Maine law, like that in many states, says premium increases cannot be excessive, inadequate or unfairly discriminatory. In October, the National Association of Insurance Commissioners filed a brief with Maine’s top court, saying that if the court sided with Anthem, the decision “has the potential to destabilize a key aspect of insurance regulation and will have far reaching effects impacting all states.”

Tuesday’s decision pleased Mila Kofman, Maine’s insurance superintendent at the time Anthem made the requests.

“This is great news for consumers because it reaffirms that a state insurance regulator, when they have the authority, can do a balanced, comprehensive review of rates,” Kofman, now a researcher at Georgetown University’s Health Policy Institute.

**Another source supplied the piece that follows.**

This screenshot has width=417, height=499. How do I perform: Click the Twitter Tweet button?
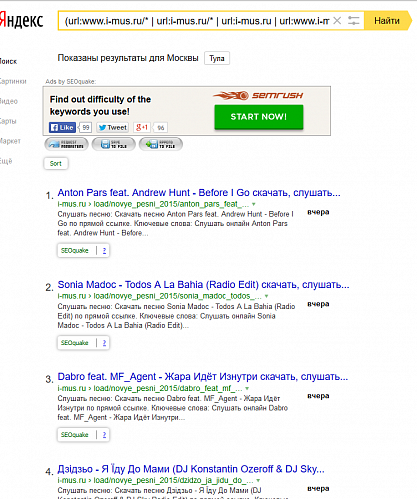coord(112,127)
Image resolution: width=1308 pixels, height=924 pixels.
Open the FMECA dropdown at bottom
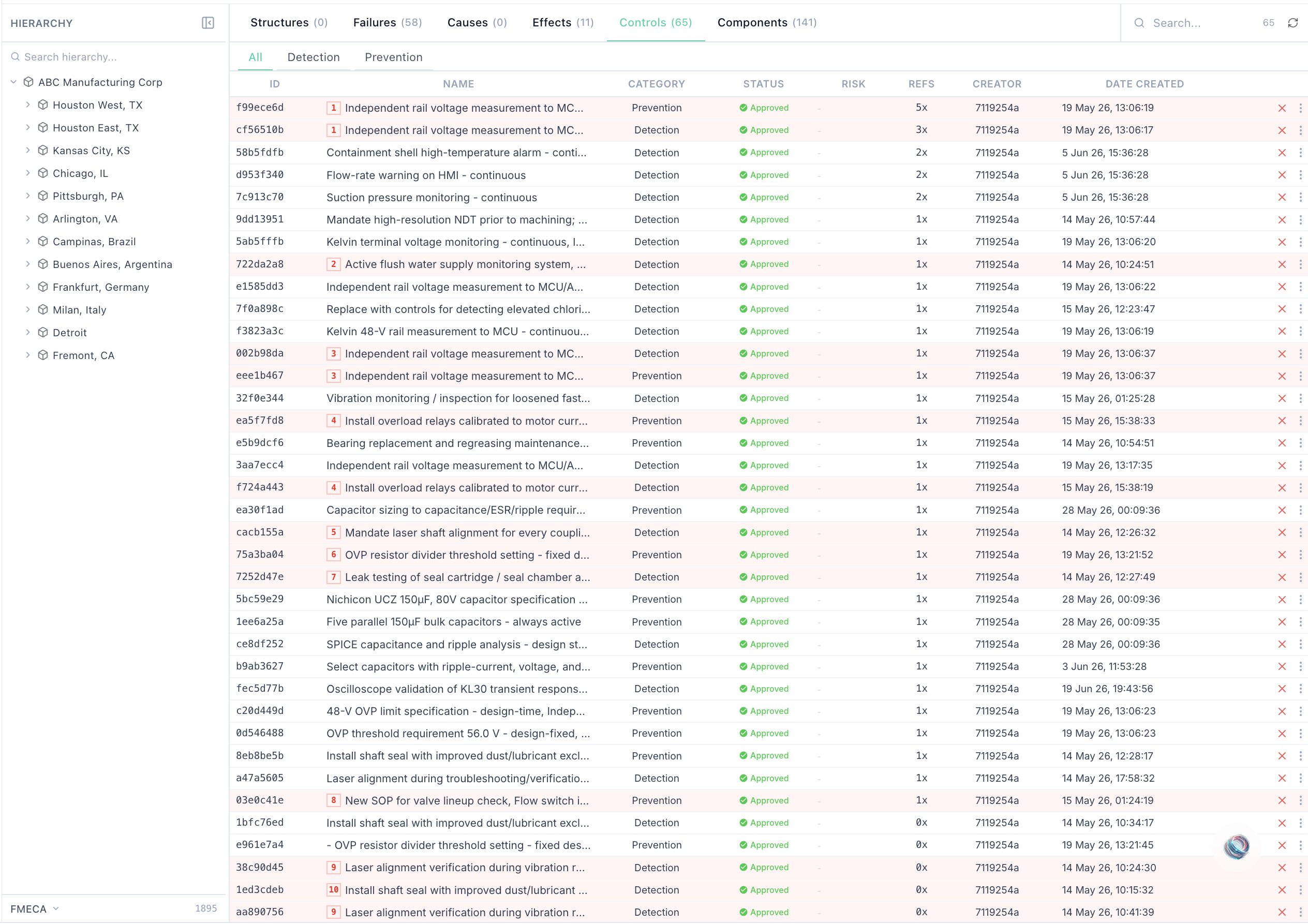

The rate increase decisions affected policies Anthem sold to individuals, who buy coverage because they don’t get insurance at work or school and don’t qualify for government-sponsored coverage.

The District of Columbia and 26 states, including Maryland and Virginia, have the authority to veto rates deemed excessive for at least some types of insurance, generally policies sold to individuals and small businesses. Seven states, including California, have the power to review rate increases in advance but not to block them.

In addition, the federal health care law requires states – or in some cases the federal government – to review health premium increases of 10 percent or more, although it does not give the federal government power to reject increases.

3 Responses to “Maine’s Top Court Backs State Authority To Limit Health Plan’s Profits”

  1. Maine needs to be careful what it wishes for. Anthem may well decide to pull out of the state completely leaving even less insurance choice for consumers. SInce when can the gov’t start setting what profit margin a company will make? Can Mainers spell COMMUNISM? Insurance carriers are companies in business to make a profit. When we take profit out of the picture so goes the private insurance industry. Look at the mess Medicare and Medicaid are in financially. Gov’t does not control costs better than private industry period.

  2. R Quinn says:

    A 3% profit margin is unreasonable, since when? Utilities are allowed higher profits. Regulators have no trouble forcing higher rates on citizens for electric and gas, but not insurance?

    This is pure politics focusing on the wrong problem. They should look at the profit margins of most other industries. We are heading down a slippery slope with this policy. Premiums are not health care costs, they are a reflection of true costs.

    Why not regulate college costs, the price of corn flakes or a Big Mac?

  3. Anne PME says:

    Competing interests: Equity in United Health helps pay for my Anthem Maine individual premiums. Anthem’s losses in court and on their balance sheet are and might continue to be a competitive and financial advantage for United Health and other insurers.

    I am one of the Anthem policy holders whose premiums have likely paid for this lawsuit. In Maine, there are very limited insurance options and Anthem had and continues to have dominant control over health insurance in Maine. When companies use outdated or failed profit models, the senior executives who made and oversaw these business failures should, at the very least, lose their bonuses. When these same executives continue to rely on a failed and outdated profit model, they should be terminated. In any other publicly held business that is not a monopoly and competes in a market, that is what would happen.

    As for Anthem pulling out of the state, given that the parent and subsidiaries oversee the federal employee plan and Medicare A, if they pull out, they might also endanger or even lose these and other very profitable accounts. In addition, should they continue to waste time and money it might endanger their license, and in turn, further endanger their stockholders.